- Opening Delimiter -
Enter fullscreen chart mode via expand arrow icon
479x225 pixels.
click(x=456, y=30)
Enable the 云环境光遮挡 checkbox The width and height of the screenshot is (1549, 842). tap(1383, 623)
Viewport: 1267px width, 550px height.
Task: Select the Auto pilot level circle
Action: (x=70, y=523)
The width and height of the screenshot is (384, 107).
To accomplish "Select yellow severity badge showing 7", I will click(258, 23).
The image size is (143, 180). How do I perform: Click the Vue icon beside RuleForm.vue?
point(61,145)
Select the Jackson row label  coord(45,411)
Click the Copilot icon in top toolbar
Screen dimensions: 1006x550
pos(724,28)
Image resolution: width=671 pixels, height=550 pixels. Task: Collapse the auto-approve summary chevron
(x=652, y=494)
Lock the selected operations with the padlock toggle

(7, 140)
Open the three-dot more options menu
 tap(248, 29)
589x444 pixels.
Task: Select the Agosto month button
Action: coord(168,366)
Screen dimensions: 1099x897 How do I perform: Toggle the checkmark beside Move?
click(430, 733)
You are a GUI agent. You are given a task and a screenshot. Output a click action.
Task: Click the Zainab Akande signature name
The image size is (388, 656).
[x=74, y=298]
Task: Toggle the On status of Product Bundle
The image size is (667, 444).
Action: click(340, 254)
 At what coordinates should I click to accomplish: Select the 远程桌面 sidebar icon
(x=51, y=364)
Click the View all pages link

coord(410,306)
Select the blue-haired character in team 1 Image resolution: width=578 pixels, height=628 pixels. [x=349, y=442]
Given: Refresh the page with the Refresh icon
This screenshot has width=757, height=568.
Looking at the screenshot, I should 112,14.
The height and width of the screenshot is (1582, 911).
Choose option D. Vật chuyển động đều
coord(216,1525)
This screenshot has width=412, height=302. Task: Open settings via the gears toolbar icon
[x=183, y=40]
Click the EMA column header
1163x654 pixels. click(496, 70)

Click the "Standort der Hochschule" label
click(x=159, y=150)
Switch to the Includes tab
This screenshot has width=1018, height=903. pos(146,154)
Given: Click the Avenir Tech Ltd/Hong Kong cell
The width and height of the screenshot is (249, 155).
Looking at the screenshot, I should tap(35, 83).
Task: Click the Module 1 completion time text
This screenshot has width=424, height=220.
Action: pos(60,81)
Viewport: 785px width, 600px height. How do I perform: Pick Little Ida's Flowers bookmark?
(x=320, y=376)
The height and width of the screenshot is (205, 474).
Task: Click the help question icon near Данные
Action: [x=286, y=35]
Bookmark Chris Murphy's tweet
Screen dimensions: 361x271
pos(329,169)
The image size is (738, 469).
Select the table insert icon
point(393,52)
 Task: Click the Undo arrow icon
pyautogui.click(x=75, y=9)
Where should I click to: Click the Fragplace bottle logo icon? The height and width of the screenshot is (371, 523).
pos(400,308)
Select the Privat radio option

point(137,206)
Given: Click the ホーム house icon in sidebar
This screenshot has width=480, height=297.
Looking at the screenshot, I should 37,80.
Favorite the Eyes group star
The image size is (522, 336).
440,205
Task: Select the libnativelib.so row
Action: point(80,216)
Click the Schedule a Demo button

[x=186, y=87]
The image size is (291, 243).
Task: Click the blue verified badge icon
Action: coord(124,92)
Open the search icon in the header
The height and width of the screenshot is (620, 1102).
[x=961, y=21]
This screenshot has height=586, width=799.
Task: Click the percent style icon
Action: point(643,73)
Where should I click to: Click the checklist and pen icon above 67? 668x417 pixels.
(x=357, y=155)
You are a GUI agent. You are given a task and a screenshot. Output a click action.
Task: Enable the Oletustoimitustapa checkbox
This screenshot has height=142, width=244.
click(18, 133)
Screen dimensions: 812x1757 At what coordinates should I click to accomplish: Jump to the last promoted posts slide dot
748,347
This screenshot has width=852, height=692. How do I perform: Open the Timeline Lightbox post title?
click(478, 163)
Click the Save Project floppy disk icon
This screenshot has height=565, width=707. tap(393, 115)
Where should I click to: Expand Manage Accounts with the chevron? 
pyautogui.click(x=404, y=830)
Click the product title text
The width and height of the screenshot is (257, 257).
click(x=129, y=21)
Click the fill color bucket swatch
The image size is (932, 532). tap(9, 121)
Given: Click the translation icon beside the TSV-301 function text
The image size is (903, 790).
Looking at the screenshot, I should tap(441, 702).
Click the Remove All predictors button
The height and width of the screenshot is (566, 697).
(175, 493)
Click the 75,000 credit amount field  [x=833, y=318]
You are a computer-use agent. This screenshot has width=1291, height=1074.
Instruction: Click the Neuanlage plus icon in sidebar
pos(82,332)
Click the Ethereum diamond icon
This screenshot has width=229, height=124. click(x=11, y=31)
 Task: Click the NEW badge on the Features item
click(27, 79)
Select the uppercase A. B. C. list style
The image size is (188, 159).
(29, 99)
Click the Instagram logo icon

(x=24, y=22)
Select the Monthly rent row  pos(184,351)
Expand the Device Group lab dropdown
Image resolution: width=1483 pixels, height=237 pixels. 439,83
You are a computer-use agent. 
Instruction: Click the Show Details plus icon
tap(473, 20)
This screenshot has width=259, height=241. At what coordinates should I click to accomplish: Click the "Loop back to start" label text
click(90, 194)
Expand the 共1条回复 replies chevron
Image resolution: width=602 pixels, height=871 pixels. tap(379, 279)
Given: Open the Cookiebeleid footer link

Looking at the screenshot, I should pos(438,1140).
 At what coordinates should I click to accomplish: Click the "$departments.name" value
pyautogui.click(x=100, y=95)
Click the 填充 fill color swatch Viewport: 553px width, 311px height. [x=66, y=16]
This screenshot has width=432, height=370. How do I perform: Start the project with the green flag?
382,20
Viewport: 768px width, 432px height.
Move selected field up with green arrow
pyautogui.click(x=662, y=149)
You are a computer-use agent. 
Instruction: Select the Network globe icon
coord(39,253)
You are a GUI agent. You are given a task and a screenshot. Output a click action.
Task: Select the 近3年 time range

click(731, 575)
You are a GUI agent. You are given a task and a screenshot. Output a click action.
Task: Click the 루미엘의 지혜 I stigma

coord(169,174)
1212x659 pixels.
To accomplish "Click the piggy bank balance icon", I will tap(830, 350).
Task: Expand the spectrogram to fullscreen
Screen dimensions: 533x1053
- Closing Delimiter -
> _TASK_: Repeat the data exactly. Omit nothing.

> _SOLUTION TO THIS EXERCISE_:
Enter fullscreen chart mode via expand arrow icon
479x225 pixels.
click(x=456, y=30)
Enable the 云环境光遮挡 checkbox The width and height of the screenshot is (1549, 842). tap(1383, 623)
Viewport: 1267px width, 550px height.
Task: Select the Auto pilot level circle
Action: (x=70, y=523)
The width and height of the screenshot is (384, 107).
To accomplish "Select yellow severity badge showing 7", I will click(258, 23).
The image size is (143, 180). How do I perform: Click the Vue icon beside RuleForm.vue?
point(61,145)
Select the Jackson row label  coord(45,411)
Click the Copilot icon in top toolbar
Screen dimensions: 1006x550
pos(724,28)
Image resolution: width=671 pixels, height=550 pixels. Task: Collapse the auto-approve summary chevron
(x=652, y=494)
Lock the selected operations with the padlock toggle

(7, 140)
Open the three-dot more options menu
 tap(248, 29)
589x444 pixels.
Task: Select the Agosto month button
Action: coord(168,366)
Screen dimensions: 1099x897 How do I perform: Toggle the checkmark beside Move?
click(430, 733)
You are a GUI agent. You are given a task and a screenshot. Output a click action.
Task: Click the Zainab Akande signature name
The image size is (388, 656).
[x=74, y=298]
Task: Toggle the On status of Product Bundle
The image size is (667, 444).
Action: click(340, 254)
 At what coordinates should I click to accomplish: Select the 远程桌面 sidebar icon
(x=51, y=364)
Click the View all pages link

coord(410,306)
Select the blue-haired character in team 1 Image resolution: width=578 pixels, height=628 pixels. [x=349, y=442]
Given: Refresh the page with the Refresh icon
This screenshot has width=757, height=568.
Looking at the screenshot, I should 112,14.
The height and width of the screenshot is (1582, 911).
Choose option D. Vật chuyển động đều
coord(216,1525)
This screenshot has width=412, height=302. Task: Open settings via the gears toolbar icon
[x=183, y=40]
Click the EMA column header
1163x654 pixels. click(496, 70)

Click the "Standort der Hochschule" label
click(x=159, y=150)
Switch to the Includes tab
This screenshot has width=1018, height=903. pos(146,154)
Given: Click the Avenir Tech Ltd/Hong Kong cell
The width and height of the screenshot is (249, 155).
Looking at the screenshot, I should tap(35, 83).
Task: Click the Module 1 completion time text
This screenshot has width=424, height=220.
Action: pos(60,81)
Viewport: 785px width, 600px height. How do I perform: Pick Little Ida's Flowers bookmark?
(x=320, y=376)
The height and width of the screenshot is (205, 474).
Task: Click the help question icon near Данные
Action: [x=286, y=35]
Bookmark Chris Murphy's tweet
Screen dimensions: 361x271
pos(329,169)
The image size is (738, 469).
Select the table insert icon
point(393,52)
 Task: Click the Undo arrow icon
pyautogui.click(x=75, y=9)
Where should I click to: Click the Fragplace bottle logo icon? The height and width of the screenshot is (371, 523).
pos(400,308)
Select the Privat radio option

point(137,206)
Given: Click the ホーム house icon in sidebar
This screenshot has width=480, height=297.
Looking at the screenshot, I should 37,80.
Favorite the Eyes group star
The image size is (522, 336).
440,205
Task: Select the libnativelib.so row
Action: point(80,216)
Click the Schedule a Demo button

[x=186, y=87]
The image size is (291, 243).
Task: Click the blue verified badge icon
Action: coord(124,92)
Open the search icon in the header
The height and width of the screenshot is (620, 1102).
[x=961, y=21]
This screenshot has height=586, width=799.
Task: Click the percent style icon
Action: point(643,73)
Where should I click to: Click the checklist and pen icon above 67? 668x417 pixels.
(x=357, y=155)
You are a GUI agent. You are given a task and a screenshot. Output a click action.
Task: Enable the Oletustoimitustapa checkbox
This screenshot has height=142, width=244.
click(18, 133)
Screen dimensions: 812x1757 At what coordinates should I click to accomplish: Jump to the last promoted posts slide dot
748,347
This screenshot has width=852, height=692. How do I perform: Open the Timeline Lightbox post title?
click(478, 163)
Click the Save Project floppy disk icon
This screenshot has height=565, width=707. tap(393, 115)
Where should I click to: Expand Manage Accounts with the chevron? 
pyautogui.click(x=404, y=830)
Click the product title text
The width and height of the screenshot is (257, 257).
click(x=129, y=21)
Click the fill color bucket swatch
The image size is (932, 532). tap(9, 121)
Given: Click the translation icon beside the TSV-301 function text
The image size is (903, 790).
Looking at the screenshot, I should tap(441, 702).
Click the Remove All predictors button
The height and width of the screenshot is (566, 697).
(175, 493)
Click the 75,000 credit amount field  [x=833, y=318]
You are a computer-use agent. This screenshot has width=1291, height=1074.
Instruction: Click the Neuanlage plus icon in sidebar
pos(82,332)
Click the Ethereum diamond icon
This screenshot has width=229, height=124. click(x=11, y=31)
 Task: Click the NEW badge on the Features item
click(27, 79)
Select the uppercase A. B. C. list style
The image size is (188, 159).
(29, 99)
Click the Instagram logo icon

(x=24, y=22)
Select the Monthly rent row  pos(184,351)
Expand the Device Group lab dropdown
Image resolution: width=1483 pixels, height=237 pixels. 439,83
You are a computer-use agent. 
Instruction: Click the Show Details plus icon
tap(473, 20)
This screenshot has width=259, height=241. At what coordinates should I click to accomplish: Click the "Loop back to start" label text
click(90, 194)
Expand the 共1条回复 replies chevron
Image resolution: width=602 pixels, height=871 pixels. tap(379, 279)
Given: Open the Cookiebeleid footer link

Looking at the screenshot, I should pos(438,1140).
 At what coordinates should I click to accomplish: Click the "$departments.name" value
pyautogui.click(x=100, y=95)
Click the 填充 fill color swatch Viewport: 553px width, 311px height. [x=66, y=16]
This screenshot has width=432, height=370. How do I perform: Start the project with the green flag?
382,20
Viewport: 768px width, 432px height.
Move selected field up with green arrow
pyautogui.click(x=662, y=149)
You are a computer-use agent. 
Instruction: Select the Network globe icon
coord(39,253)
You are a GUI agent. You are given a task and a screenshot. Output a click action.
Task: Select the 近3年 time range

click(731, 575)
You are a GUI agent. You are given a task and a screenshot. Output a click action.
Task: Click the 루미엘의 지혜 I stigma

coord(169,174)
1212x659 pixels.
To accomplish "Click the piggy bank balance icon", I will tap(830, 350).
Task: Expand the spectrogram to fullscreen
Screen dimensions: 533x1053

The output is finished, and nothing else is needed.